Concepts for Sensor Data Fusion to Detect Vegetation Stress and Implications on Ecosystem Health Following Hurricane Katrina

Abstract

Forest ecosystems, in particular forest wetlands, are very dynamic and offer many ecological benefits because of their complex floral and faunal assemblages. It is important to understand these interactions, thus improving the ability to sustain this precious resource, and as stewards, pass it on. In addition, response to various natural influences, such as severe weather events, is also a vital part of understanding ecosystem health. It is important to quantify not only the obvious, visible damage but also the ambiguous stress these systems have undergone as a result of sustained wind damage.
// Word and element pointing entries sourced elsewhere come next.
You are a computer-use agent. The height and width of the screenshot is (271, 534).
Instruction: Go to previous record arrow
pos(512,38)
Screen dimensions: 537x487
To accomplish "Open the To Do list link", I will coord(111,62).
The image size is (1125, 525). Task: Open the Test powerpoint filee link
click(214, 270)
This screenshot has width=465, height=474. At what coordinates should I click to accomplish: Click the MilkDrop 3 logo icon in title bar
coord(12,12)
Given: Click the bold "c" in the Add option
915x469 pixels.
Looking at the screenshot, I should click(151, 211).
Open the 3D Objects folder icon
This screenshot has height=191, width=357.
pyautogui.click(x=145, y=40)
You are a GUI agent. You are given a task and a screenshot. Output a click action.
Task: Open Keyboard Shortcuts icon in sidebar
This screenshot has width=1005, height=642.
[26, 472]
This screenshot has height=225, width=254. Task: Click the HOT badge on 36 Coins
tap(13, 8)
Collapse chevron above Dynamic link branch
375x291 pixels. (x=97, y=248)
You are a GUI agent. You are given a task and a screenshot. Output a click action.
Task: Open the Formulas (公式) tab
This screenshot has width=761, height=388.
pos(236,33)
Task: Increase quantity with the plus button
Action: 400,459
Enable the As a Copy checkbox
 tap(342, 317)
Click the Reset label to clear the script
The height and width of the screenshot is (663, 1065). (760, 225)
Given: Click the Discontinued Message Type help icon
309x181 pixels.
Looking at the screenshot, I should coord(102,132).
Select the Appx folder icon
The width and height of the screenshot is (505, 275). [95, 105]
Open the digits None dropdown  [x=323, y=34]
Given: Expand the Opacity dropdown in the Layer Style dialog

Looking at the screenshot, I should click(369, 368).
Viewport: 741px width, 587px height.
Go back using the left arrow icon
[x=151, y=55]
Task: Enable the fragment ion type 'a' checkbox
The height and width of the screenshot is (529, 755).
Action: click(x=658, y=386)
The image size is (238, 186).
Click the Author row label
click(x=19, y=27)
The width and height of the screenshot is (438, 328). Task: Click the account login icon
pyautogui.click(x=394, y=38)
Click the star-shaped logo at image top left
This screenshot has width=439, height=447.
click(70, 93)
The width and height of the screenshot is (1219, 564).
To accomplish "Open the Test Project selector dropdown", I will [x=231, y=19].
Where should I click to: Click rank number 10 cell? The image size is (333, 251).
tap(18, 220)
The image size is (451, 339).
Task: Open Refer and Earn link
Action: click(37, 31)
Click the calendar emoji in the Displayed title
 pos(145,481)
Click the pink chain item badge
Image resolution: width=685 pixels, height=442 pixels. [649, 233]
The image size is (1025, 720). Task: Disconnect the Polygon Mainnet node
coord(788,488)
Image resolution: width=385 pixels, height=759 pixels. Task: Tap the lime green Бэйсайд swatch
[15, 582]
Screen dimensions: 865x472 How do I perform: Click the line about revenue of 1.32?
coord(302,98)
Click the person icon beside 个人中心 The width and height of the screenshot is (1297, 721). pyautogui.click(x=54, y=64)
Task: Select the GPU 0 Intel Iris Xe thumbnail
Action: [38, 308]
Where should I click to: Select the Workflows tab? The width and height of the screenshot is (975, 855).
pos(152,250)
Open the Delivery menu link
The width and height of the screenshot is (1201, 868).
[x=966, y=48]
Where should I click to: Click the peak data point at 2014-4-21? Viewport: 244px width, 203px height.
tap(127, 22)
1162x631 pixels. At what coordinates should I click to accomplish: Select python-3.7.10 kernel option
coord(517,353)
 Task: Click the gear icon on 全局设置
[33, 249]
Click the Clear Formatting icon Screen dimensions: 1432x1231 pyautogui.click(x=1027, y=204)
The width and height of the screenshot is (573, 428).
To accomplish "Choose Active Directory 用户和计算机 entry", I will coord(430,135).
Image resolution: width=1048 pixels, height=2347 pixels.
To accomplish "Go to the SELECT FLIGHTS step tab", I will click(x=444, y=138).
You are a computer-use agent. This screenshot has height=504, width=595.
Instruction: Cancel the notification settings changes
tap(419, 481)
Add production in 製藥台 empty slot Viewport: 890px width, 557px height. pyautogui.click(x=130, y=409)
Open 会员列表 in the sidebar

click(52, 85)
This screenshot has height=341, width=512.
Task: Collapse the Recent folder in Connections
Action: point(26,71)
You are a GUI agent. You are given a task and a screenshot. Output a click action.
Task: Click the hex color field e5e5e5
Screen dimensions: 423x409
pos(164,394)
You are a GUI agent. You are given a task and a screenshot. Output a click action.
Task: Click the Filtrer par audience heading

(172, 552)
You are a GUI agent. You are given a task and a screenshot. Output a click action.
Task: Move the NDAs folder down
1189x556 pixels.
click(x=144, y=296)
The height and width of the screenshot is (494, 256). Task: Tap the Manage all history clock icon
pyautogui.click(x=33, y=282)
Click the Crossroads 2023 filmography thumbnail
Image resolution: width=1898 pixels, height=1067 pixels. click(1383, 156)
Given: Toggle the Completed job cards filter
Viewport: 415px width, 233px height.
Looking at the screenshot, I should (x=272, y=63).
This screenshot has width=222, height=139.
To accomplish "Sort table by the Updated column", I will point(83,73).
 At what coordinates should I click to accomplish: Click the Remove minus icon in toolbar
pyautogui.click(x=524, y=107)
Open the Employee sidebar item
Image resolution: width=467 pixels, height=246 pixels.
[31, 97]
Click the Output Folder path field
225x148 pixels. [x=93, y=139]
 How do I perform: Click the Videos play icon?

Satellite and airborne-based remote sensing (particularly imagery) are well-established methods for monitoring and assessing large-scale forest damage and are currently used to quantify visible damage. This research establishes proof of concept techniques for fusing sensor data from multiple remote sensing platforms to better understand the requirements needed to characterize subtle damage to forest environments impacted by hurricanes, in this case Hurricane Katrina. These advanced techniques may provide an indication of such vegetation stress before becoming visibly detectable, thus essentially predicting stress induced mortality before it occurs. This information can be used in formulating mitigation practices in riparian areas and along streams to help reduce sediment intake due to erosion from loss of vegetation, thus improving water quality.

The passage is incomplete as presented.